Goodnight Universe est un jeu narratif développé où on incarne Isaac, un bébé de six mois qui découvre le monde, sa famille et, accessoirement, des pouvoirs psychiques dont il se serait bien passé pour une première année tranquille. Tout commence comme une chronique familiale vue à hauteur de berceau, avant de glisser progressivement vers une intrigue de science-fiction impliquant une mystérieuse corporation technologique un peu trop intéressée par ce nourrisson pas comme les autres.

Communiquer avec sa sœur

Difficile de ne pas parler de très bonne surprise.
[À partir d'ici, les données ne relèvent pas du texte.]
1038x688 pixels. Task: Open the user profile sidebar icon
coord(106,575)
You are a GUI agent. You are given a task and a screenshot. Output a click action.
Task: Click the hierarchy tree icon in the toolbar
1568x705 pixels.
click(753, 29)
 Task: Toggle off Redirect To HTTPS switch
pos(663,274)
Je suis arrivé dans Goodnight Universe sans rien connaitre de son histoire, et j’en suis ressorti complètement embarqué. Le jeu réussit un équilibre délicat entre humour et émotion, sans jamais forcer le trait. Le regard du bébé narrateur fonctionne étonnamment bien et permet de redécouvrir des situations banales avec une vraie fraîcheur.
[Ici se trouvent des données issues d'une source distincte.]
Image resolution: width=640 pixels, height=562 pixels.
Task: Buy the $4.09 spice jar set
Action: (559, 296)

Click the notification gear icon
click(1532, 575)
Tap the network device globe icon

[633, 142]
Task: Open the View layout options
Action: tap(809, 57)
Je ne veux pas trop spoiler mais on ne va que jouer avec des petites voitures

Isaac est immédiatement attachant. Mignon sans tomber dans le gnangnan, maladroit comme seul un bébé peut l’être, il observe sa famille, ses parents, son environnement, et on se surprend très vite à voir le monde à travers ses yeux. Cette naïveté rend certains moments drôles, d’autres franchement touchants, et crée une vraie connexion avec le joueur. Puis, doucement, le jeu change d’échelle. Ce qui ressemblait à une tranche de vie intimiste prend une tournure plus ample, presque inattendue. Je ne veux pas trop en dévoiler dans mon test, je vous laisse la surprise même si les images montrent qu’on ne va pas rester dans une chambre d’enfant tout le temps. La dimension science-fiction arrive progressivement, sans casser le rythme, et apporte une tension narrative bienvenue. Le final est particulièrement réussi, émouvant sans être lourd, et laisse une vraie trace une fois l’écran de fin affiché.
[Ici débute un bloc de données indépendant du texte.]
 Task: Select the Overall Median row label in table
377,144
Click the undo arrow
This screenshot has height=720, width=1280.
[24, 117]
Ranger sa chambre avec classe

La durée de vie tourne autour de 3h30 à 4 heures, ce qui est parfait pour ce type d’expérience. Le jeu propose deux fins différentes selon un choix crucial, ce qui peut ajouter quelques séquences supplémentaires et donner envie de relancer le chapitre en question pour voir l’autre facette de l’histoire. Rien d’artificiel ici, chaque minute est bien utilisée. Visuellement, le cel shading s’accorde parfaitement à l’univers du jeu. C’est coloré, doux et très cohérent avec cet environnement enfantin. Les personnages sont bien caractérisés et immédiatement reconnaissables. Ce n’est pas une claque technique, mais c’est joli, lisible et agréable du début à la fin.

Petit déj en famille

La bande-son fait le travail avec efficacité, autant du côté des musiques que des bruitages. Mais le vrai point fort reste le doublage anglais, d’une grande qualité et très juste dans ses intonations. La traduction française est également excellente, ce qui est suffisamment rare pour être souligné dans un jeu aussi bavard. Côté gameplay, Goodnight Universe assume pleinement son statut de pur jeu narratif. On trouve quelques séquences interactives, des QTE, de légers déplacements et des boutons à activer, mais l’essentiel repose sur la narration, les textes et quelques choix de « dialogue » adaptés à notre condition de bébé. On se laisse guider, et honnêtement, c’est exactement ce qu’on lui demande.

Viens voir Brigitte !

Au final, Goodnight Universe est un très bon titre narratif et une excellente surprise. Peut-être que le fait d’être parent m’a particulièrement touché, mais j’ai trouvé l’ensemble bien écrit, rythmé et prenant à suivre. Un coup de cœur pour ce début d’année.